Fabrication de la liasse
Déposé par : Le Gouvernement

Rédiger ainsi cet article : 

À l’article L. 4153‑9 du code du travail, après la seconde occurrence du mot : « article », sont insérés les mots : « , dont les travaux temporaires en hauteur, ».

Exposé sommaire

Le système de l’autorisation préalable délivré par l’inspecteur du travail pour l’affectation de mineurs de moins de 18 ans à l’affectation à des travaux réglementés ne donnait pas satisfaction :

-          Il constituait un régime complexe pour les employeurs et établissements de formation, induisant un frein à l’entrée des jeunes en formation, ainsi qu’une mobilisation chronophage de l’inspection du travail, pour une valeur ajoutée non démontrée.

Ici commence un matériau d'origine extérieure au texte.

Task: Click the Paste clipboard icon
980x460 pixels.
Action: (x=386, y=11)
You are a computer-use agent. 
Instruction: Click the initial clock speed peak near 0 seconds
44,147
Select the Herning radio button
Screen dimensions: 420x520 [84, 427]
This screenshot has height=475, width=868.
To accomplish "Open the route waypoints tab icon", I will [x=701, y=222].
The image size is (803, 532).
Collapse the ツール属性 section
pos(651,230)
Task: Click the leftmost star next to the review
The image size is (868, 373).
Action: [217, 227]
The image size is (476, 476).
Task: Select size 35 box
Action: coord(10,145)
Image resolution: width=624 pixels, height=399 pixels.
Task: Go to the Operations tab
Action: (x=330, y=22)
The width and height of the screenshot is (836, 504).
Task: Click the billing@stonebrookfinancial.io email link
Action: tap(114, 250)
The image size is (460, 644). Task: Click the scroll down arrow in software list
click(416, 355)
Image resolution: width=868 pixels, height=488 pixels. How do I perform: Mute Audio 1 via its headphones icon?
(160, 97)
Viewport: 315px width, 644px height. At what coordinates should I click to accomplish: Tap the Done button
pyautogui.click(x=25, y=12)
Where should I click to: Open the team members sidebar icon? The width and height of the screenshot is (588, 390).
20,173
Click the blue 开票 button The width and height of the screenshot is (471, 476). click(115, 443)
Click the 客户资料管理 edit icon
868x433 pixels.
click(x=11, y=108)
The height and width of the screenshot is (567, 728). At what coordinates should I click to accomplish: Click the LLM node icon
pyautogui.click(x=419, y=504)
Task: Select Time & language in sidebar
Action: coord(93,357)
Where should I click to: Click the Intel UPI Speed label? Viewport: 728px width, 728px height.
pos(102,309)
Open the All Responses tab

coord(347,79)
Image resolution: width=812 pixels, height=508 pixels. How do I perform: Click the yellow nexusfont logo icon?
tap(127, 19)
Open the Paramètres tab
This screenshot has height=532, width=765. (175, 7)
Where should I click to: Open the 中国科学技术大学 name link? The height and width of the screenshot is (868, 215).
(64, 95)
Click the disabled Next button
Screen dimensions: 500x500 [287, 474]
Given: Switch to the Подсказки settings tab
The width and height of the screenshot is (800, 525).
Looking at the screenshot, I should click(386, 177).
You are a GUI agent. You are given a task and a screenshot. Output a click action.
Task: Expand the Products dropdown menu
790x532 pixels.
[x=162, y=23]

-          L’évolution du taux de fréquence des accidents du travail chez les mineurs en apprentissage entre 2012 et 2019 suggère que la mise en œuvre du nouveau dispositif en 2015 n’a pas eu d’impact sur la sinistralité des jeunes depuis le passage de l’autorisation à la déclaration dérogatoire préalable.

-          La mesure proposée constituerait un niveau de contrainte supplémentaire, pour un volume d’apprentis qui a triplé depuis 2014.

-          Le principe du système dérogatoire sur déclaration préalable renforce la responsabilité des employeurs, légalement responsables de la prévention de leurs salariés, alors que la disposition transférerait la responsabilité de la prévention sur l’Etat.

-          En outre, parmi les causes des accidents du travail, au-delà des risques inhérents aux équipements de travail, figurent régulièrement le non-respect ou des défaillances en matière d’organisation du travail, de formation, de mesures de prévention.

Or, le jeune étant lié à l’entreprise par un contrat ou une convention, il bénéficie des mêmes droits que les salariés dans le domaine de la santé et sécurité.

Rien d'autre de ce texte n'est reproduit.